[Collected data]
----------------------------------------
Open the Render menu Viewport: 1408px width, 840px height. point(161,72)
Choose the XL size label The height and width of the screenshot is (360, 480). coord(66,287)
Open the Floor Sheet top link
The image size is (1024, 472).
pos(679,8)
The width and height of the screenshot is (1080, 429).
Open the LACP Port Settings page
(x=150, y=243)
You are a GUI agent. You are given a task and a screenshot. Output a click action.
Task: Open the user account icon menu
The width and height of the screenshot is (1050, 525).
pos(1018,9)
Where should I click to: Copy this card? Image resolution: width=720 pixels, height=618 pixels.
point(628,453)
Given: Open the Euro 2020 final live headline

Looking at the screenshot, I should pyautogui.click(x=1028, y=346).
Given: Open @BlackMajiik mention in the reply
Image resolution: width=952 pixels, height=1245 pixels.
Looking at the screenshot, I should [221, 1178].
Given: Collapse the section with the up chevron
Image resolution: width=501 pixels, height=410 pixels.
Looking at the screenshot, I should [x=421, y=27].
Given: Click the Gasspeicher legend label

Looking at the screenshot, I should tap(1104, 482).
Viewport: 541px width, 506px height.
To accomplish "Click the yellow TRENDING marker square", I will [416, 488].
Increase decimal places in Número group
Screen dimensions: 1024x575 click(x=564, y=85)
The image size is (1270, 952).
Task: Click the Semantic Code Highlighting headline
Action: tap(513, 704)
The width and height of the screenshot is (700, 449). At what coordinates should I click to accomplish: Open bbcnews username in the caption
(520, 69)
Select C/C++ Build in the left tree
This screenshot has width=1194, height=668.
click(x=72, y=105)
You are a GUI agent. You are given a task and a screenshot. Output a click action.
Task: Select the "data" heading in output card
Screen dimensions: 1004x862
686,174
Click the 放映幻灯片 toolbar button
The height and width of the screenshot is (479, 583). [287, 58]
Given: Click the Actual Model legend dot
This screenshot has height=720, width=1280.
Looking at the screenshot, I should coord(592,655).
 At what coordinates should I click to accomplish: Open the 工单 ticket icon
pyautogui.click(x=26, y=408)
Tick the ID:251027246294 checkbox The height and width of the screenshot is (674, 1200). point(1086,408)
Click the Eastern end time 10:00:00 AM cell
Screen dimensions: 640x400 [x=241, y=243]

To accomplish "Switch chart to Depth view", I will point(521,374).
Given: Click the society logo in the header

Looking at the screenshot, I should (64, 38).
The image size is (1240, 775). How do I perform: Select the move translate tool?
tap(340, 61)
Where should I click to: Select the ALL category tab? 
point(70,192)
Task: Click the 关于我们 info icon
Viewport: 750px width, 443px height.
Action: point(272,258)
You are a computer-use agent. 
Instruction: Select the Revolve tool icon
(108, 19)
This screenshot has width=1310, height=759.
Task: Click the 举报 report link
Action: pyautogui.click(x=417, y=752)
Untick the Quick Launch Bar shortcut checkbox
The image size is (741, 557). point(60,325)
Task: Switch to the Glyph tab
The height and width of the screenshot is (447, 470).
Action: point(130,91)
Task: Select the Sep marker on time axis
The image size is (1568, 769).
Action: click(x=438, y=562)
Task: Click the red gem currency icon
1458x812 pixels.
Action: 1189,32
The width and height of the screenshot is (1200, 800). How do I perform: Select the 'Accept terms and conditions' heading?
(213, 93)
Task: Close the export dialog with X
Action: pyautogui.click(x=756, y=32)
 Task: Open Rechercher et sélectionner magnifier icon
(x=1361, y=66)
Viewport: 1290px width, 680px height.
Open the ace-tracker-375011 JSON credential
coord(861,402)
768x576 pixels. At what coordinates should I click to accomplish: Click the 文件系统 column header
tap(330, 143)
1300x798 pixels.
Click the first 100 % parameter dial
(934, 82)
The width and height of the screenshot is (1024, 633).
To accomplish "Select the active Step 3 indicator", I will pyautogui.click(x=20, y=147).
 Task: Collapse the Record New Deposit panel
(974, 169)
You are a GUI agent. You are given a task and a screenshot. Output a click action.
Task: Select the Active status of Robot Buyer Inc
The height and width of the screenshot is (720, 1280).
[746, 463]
----------------------------------------
- Task -
Which lines in the records above contain the word "marker"? Copy each one.

- Task result -
To accomplish "Click the yellow TRENDING marker square", I will [416, 488].
Task: Select the Sep marker on time axis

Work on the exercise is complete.